ニコラス・キンドルとジャンセプシーが奏でる優雅な一日

 ニコラル・キンドルのアルバム『ジキジーナ』の3曲目『ルーガイ』を聴きながらジャンセプシーを一口食べる。ジャンセプシーは去年発売された菓子で、歯ごたえがまるでウゾルポンのようで人気がある。ウゾルポンと言えば、一昨年の誕生日に父と母からもらったプレゼントがウゾルポンだったことを思い出す。その当時はウゾルポンを買うような金はなかったが、今はキッソムルでナカシンラーの仕事をしているため、ウゾルポンを自分で買うくらいの余裕はある。

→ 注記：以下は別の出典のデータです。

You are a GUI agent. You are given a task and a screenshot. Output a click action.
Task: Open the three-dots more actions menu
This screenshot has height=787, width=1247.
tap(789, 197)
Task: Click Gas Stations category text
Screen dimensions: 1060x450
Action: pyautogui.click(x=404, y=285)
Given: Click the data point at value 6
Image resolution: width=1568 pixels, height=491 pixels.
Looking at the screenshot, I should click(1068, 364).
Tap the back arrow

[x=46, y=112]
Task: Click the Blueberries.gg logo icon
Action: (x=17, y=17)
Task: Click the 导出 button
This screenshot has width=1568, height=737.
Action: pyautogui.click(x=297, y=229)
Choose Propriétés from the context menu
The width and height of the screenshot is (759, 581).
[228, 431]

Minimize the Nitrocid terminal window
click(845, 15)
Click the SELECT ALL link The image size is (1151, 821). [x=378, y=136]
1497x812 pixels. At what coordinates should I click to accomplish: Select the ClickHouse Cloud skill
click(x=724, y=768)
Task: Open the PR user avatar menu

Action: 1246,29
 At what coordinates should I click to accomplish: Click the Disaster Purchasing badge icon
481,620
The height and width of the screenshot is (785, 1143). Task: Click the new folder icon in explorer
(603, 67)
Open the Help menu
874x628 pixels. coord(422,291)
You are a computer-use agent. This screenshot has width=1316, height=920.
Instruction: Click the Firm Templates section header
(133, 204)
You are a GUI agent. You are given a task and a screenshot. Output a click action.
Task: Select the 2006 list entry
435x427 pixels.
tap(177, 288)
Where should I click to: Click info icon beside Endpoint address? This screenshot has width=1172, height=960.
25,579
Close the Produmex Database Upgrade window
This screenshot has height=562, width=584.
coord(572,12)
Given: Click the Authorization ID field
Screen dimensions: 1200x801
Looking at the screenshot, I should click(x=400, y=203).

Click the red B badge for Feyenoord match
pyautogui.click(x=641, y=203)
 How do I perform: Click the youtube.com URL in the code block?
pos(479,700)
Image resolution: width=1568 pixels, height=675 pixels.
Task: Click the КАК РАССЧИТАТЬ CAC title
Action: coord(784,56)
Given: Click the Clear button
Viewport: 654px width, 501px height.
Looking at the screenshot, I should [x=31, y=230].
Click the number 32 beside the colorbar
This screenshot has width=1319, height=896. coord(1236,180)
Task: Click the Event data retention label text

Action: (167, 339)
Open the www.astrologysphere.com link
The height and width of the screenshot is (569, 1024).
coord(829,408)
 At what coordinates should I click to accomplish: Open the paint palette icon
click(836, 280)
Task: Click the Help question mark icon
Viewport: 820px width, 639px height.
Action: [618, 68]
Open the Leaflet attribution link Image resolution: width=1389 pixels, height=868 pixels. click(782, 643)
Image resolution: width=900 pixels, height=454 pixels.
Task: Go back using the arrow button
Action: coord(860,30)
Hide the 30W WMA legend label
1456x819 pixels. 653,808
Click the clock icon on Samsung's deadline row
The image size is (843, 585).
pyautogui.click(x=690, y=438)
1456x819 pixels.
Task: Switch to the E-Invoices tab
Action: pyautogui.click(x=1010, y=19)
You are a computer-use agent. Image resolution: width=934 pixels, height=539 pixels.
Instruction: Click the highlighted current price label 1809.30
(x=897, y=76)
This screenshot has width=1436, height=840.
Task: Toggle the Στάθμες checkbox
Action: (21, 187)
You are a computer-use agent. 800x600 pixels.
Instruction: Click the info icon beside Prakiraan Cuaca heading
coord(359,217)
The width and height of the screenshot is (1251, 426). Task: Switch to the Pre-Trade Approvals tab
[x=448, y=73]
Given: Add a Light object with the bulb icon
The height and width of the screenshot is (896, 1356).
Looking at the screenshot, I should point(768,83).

 あの頃は本当に若かった。たかが2年前なのに。そんなことを考えていると、『ルーガイ』の展開がクライマックスに入った。ジャシコとスポクルの絡みから生まれるアンサンブルが秀逸すぎる。ニコラル・キンドルのバックバンドのムコンガラが奏でるスポクルは、はっきり言ってボローガ・シャシャリコのそれよりも上だと思う。世間では、ボローガ・シャシャリコのほうが評価が高いようだが……。あまりに興奮しすぎたため、ベッドの上に乗りながら思わずスカイゾルアーツっぽいダンスを踊る。もともとダンスはキットロポを子供の頃から習っていたため、スカイゾルアーツのステップは自分にとっては簡単なのだ。あんなに同僚のみんながスカイゾルアーツは難しいって言うのが信じられない。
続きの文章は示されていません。